#### [Work task]
Repeat, line for line, the entries printed below.

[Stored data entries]
*****

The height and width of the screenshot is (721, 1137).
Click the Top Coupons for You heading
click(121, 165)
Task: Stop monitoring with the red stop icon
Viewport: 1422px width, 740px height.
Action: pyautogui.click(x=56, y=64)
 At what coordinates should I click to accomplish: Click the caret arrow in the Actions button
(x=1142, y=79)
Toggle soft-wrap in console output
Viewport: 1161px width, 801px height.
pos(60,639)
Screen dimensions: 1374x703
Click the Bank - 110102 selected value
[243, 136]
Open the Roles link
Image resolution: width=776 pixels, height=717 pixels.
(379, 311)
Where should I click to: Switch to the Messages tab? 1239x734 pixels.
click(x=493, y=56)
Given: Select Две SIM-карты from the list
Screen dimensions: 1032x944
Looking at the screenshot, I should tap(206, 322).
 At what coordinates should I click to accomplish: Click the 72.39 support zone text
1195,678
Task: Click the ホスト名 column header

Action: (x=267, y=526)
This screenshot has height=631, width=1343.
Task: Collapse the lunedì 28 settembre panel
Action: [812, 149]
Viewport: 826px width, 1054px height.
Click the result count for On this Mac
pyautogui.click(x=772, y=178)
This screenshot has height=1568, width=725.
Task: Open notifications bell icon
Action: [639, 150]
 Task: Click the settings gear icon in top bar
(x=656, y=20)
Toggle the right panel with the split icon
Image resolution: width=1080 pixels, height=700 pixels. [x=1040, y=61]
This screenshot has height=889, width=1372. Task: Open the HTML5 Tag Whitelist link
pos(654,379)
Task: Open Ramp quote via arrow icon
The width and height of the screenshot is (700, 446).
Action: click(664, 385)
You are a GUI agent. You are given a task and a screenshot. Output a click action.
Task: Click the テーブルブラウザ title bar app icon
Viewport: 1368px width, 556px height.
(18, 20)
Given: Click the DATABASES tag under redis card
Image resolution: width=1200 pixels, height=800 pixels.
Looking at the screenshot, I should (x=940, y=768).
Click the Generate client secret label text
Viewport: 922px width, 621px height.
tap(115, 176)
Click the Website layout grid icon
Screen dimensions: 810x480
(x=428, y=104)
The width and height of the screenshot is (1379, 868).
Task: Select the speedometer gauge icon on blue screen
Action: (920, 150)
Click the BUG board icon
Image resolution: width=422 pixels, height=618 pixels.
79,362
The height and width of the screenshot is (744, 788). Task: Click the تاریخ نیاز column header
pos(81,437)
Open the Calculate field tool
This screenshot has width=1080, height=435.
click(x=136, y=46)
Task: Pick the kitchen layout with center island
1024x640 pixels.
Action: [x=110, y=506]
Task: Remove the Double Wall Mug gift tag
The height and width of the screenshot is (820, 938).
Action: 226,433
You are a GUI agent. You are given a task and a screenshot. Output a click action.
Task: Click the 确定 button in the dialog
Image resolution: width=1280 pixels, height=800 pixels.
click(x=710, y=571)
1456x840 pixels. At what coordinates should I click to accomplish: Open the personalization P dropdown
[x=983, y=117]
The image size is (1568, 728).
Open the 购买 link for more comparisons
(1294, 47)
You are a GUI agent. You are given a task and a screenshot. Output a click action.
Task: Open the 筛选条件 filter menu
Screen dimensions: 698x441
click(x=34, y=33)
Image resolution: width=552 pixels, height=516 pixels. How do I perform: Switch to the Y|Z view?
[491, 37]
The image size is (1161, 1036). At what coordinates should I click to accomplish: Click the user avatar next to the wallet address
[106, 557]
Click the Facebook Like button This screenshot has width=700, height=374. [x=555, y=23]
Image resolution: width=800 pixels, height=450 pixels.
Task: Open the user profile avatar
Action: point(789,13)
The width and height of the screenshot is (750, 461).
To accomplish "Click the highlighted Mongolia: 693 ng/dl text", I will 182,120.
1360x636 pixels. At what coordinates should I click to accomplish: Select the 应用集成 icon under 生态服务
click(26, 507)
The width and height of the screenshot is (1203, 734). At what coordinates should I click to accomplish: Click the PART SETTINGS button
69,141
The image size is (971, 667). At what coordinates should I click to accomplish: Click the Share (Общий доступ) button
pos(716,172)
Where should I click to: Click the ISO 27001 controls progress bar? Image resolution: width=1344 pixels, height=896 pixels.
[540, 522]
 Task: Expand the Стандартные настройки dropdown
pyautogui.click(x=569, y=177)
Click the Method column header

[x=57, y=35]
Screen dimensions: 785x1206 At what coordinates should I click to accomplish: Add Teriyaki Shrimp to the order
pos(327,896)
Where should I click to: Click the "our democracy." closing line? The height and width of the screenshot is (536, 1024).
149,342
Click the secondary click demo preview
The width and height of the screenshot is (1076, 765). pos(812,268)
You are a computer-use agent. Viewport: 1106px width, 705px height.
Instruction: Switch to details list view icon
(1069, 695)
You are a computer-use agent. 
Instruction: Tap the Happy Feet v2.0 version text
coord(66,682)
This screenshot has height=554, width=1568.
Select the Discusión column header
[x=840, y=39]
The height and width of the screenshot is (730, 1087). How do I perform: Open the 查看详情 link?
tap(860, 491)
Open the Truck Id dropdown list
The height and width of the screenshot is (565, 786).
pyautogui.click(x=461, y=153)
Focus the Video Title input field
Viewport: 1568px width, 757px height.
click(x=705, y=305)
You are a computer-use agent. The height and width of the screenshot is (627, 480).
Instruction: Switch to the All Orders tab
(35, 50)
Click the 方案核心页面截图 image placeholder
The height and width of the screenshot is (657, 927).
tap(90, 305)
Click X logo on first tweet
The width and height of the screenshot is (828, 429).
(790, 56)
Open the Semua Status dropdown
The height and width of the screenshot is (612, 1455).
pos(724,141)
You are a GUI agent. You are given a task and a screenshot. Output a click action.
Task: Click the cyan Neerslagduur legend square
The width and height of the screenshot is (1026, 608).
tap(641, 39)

*****

#### [Result below]
The height and width of the screenshot is (721, 1137).
Click the Top Coupons for You heading
click(121, 165)
Task: Stop monitoring with the red stop icon
Viewport: 1422px width, 740px height.
Action: pyautogui.click(x=56, y=64)
 At what coordinates should I click to accomplish: Click the caret arrow in the Actions button
(x=1142, y=79)
Toggle soft-wrap in console output
Viewport: 1161px width, 801px height.
pos(60,639)
Screen dimensions: 1374x703
Click the Bank - 110102 selected value
[243, 136]
Open the Roles link
Image resolution: width=776 pixels, height=717 pixels.
(379, 311)
Where should I click to: Switch to the Messages tab? 1239x734 pixels.
click(x=493, y=56)
Given: Select Две SIM-карты from the list
Screen dimensions: 1032x944
Looking at the screenshot, I should tap(206, 322).
 At what coordinates should I click to accomplish: Click the 72.39 support zone text
1195,678
Task: Click the ホスト名 column header

Action: (x=267, y=526)
This screenshot has height=631, width=1343.
Task: Collapse the lunedì 28 settembre panel
Action: [812, 149]
Viewport: 826px width, 1054px height.
Click the result count for On this Mac
pyautogui.click(x=772, y=178)
This screenshot has height=1568, width=725.
Task: Open notifications bell icon
Action: [639, 150]
 Task: Click the settings gear icon in top bar
(x=656, y=20)
Toggle the right panel with the split icon
Image resolution: width=1080 pixels, height=700 pixels. [x=1040, y=61]
This screenshot has height=889, width=1372. Task: Open the HTML5 Tag Whitelist link
pos(654,379)
Task: Open Ramp quote via arrow icon
The width and height of the screenshot is (700, 446).
Action: click(664, 385)
You are a GUI agent. You are given a task and a screenshot. Output a click action.
Task: Click the テーブルブラウザ title bar app icon
Viewport: 1368px width, 556px height.
(18, 20)
Given: Click the DATABASES tag under redis card
Image resolution: width=1200 pixels, height=800 pixels.
Looking at the screenshot, I should (x=940, y=768).
Click the Generate client secret label text
Viewport: 922px width, 621px height.
tap(115, 176)
Click the Website layout grid icon
Screen dimensions: 810x480
(x=428, y=104)
The width and height of the screenshot is (1379, 868).
Task: Select the speedometer gauge icon on blue screen
Action: (920, 150)
Click the BUG board icon
Image resolution: width=422 pixels, height=618 pixels.
79,362
The height and width of the screenshot is (744, 788). Task: Click the تاریخ نیاز column header
pos(81,437)
Open the Calculate field tool
This screenshot has width=1080, height=435.
click(x=136, y=46)
Task: Pick the kitchen layout with center island
1024x640 pixels.
Action: [x=110, y=506]
Task: Remove the Double Wall Mug gift tag
The height and width of the screenshot is (820, 938).
Action: 226,433
You are a GUI agent. You are given a task and a screenshot. Output a click action.
Task: Click the 确定 button in the dialog
Image resolution: width=1280 pixels, height=800 pixels.
click(x=710, y=571)
1456x840 pixels. At what coordinates should I click to accomplish: Open the personalization P dropdown
[x=983, y=117]
The image size is (1568, 728).
Open the 购买 link for more comparisons
(1294, 47)
You are a GUI agent. You are given a task and a screenshot. Output a click action.
Task: Open the 筛选条件 filter menu
Screen dimensions: 698x441
click(x=34, y=33)
Image resolution: width=552 pixels, height=516 pixels. How do I perform: Switch to the Y|Z view?
[491, 37]
The image size is (1161, 1036). At what coordinates should I click to accomplish: Click the user avatar next to the wallet address
[106, 557]
Click the Facebook Like button This screenshot has width=700, height=374. [x=555, y=23]
Image resolution: width=800 pixels, height=450 pixels.
Task: Open the user profile avatar
Action: point(789,13)
The width and height of the screenshot is (750, 461).
To accomplish "Click the highlighted Mongolia: 693 ng/dl text", I will 182,120.
1360x636 pixels. At what coordinates should I click to accomplish: Select the 应用集成 icon under 生态服务
click(26, 507)
The width and height of the screenshot is (1203, 734). At what coordinates should I click to accomplish: Click the PART SETTINGS button
69,141
The image size is (971, 667). At what coordinates should I click to accomplish: Click the Share (Общий доступ) button
pos(716,172)
Where should I click to: Click the ISO 27001 controls progress bar? Image resolution: width=1344 pixels, height=896 pixels.
[540, 522]
 Task: Expand the Стандартные настройки dropdown
pyautogui.click(x=569, y=177)
Click the Method column header

[x=57, y=35]
Screen dimensions: 785x1206 At what coordinates should I click to accomplish: Add Teriyaki Shrimp to the order
pos(327,896)
Where should I click to: Click the "our democracy." closing line? The height and width of the screenshot is (536, 1024).
149,342
Click the secondary click demo preview
The width and height of the screenshot is (1076, 765). pos(812,268)
You are a computer-use agent. Viewport: 1106px width, 705px height.
Instruction: Switch to details list view icon
(1069, 695)
You are a computer-use agent. 
Instruction: Tap the Happy Feet v2.0 version text
coord(66,682)
This screenshot has height=554, width=1568.
Select the Discusión column header
[x=840, y=39]
The height and width of the screenshot is (730, 1087). How do I perform: Open the 查看详情 link?
tap(860, 491)
Open the Truck Id dropdown list
The height and width of the screenshot is (565, 786).
pyautogui.click(x=461, y=153)
Focus the Video Title input field
Viewport: 1568px width, 757px height.
click(x=705, y=305)
You are a computer-use agent. The height and width of the screenshot is (627, 480).
Instruction: Switch to the All Orders tab
(35, 50)
Click the 方案核心页面截图 image placeholder
The height and width of the screenshot is (657, 927).
tap(90, 305)
Click X logo on first tweet
The width and height of the screenshot is (828, 429).
(790, 56)
Open the Semua Status dropdown
The height and width of the screenshot is (612, 1455).
pos(724,141)
You are a GUI agent. You are given a task and a screenshot. Output a click action.
Task: Click the cyan Neerslagduur legend square
The width and height of the screenshot is (1026, 608).
tap(641, 39)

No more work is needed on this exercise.